Saved data entries
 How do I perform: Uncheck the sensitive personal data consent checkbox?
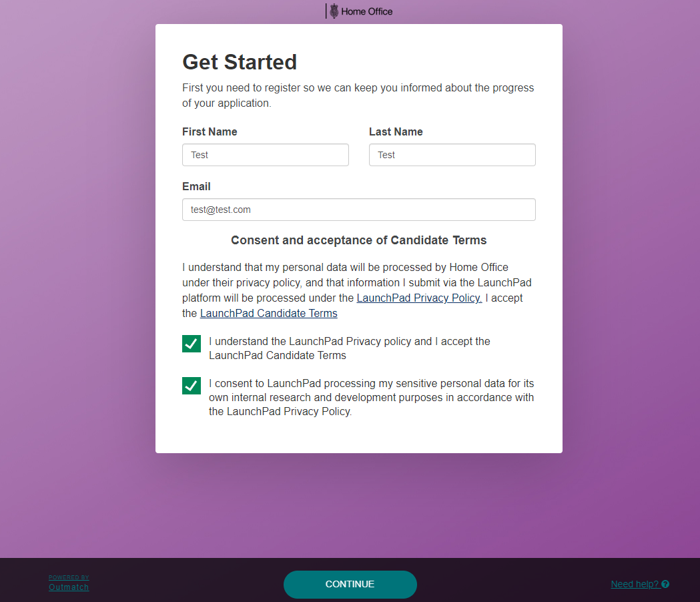pos(192,386)
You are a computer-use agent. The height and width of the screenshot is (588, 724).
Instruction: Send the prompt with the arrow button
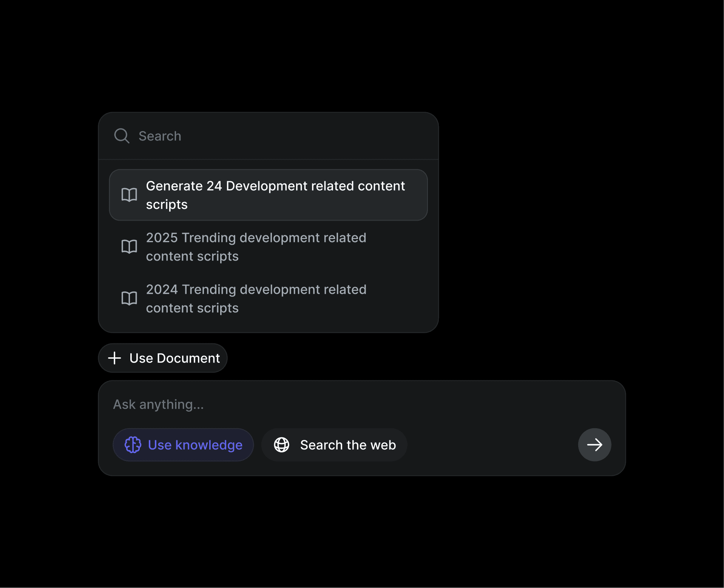click(x=594, y=444)
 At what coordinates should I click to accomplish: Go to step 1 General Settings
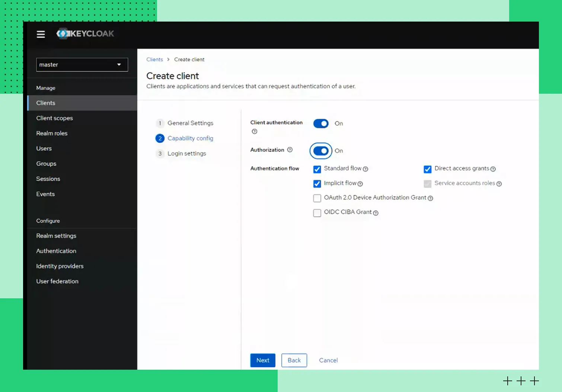(x=190, y=123)
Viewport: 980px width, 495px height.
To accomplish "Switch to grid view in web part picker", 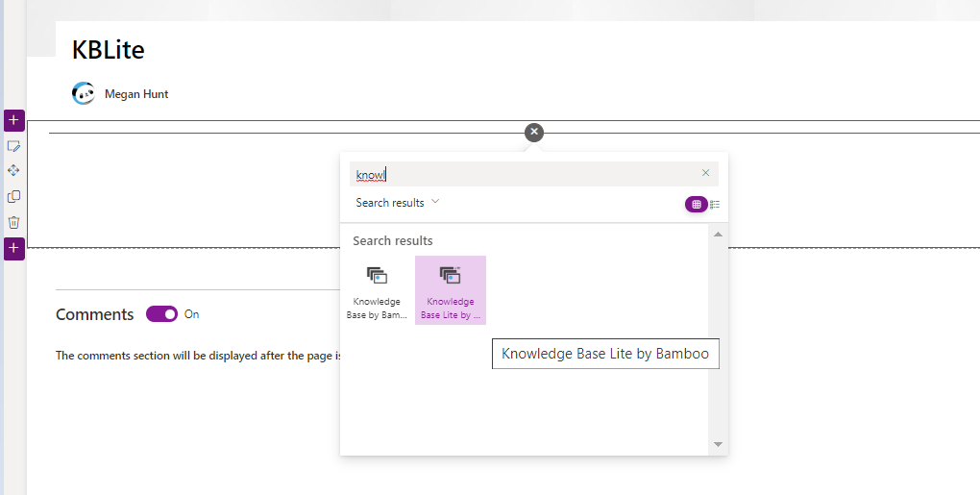I will (x=697, y=204).
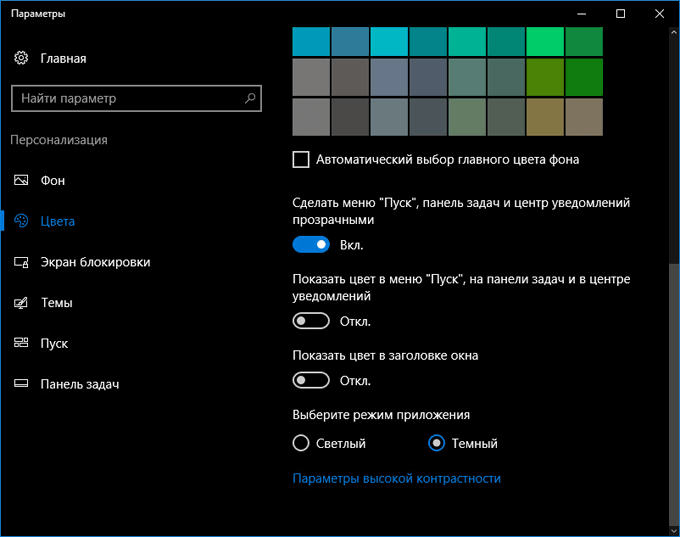Click the Цвета palette icon
Screen dimensions: 680x537
click(22, 221)
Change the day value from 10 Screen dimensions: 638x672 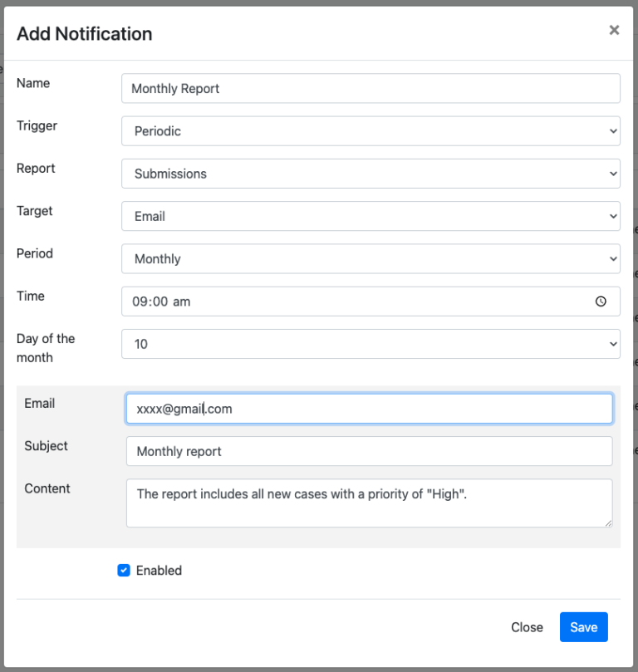click(371, 343)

> PROBLEM: Pick out, from the lines above, every one that contains the string "width".

> RESPONSE AREA:
You are a computer-use agent. The height and width of the screenshot is (588, 724).
Viewport: 980px width, 495px height.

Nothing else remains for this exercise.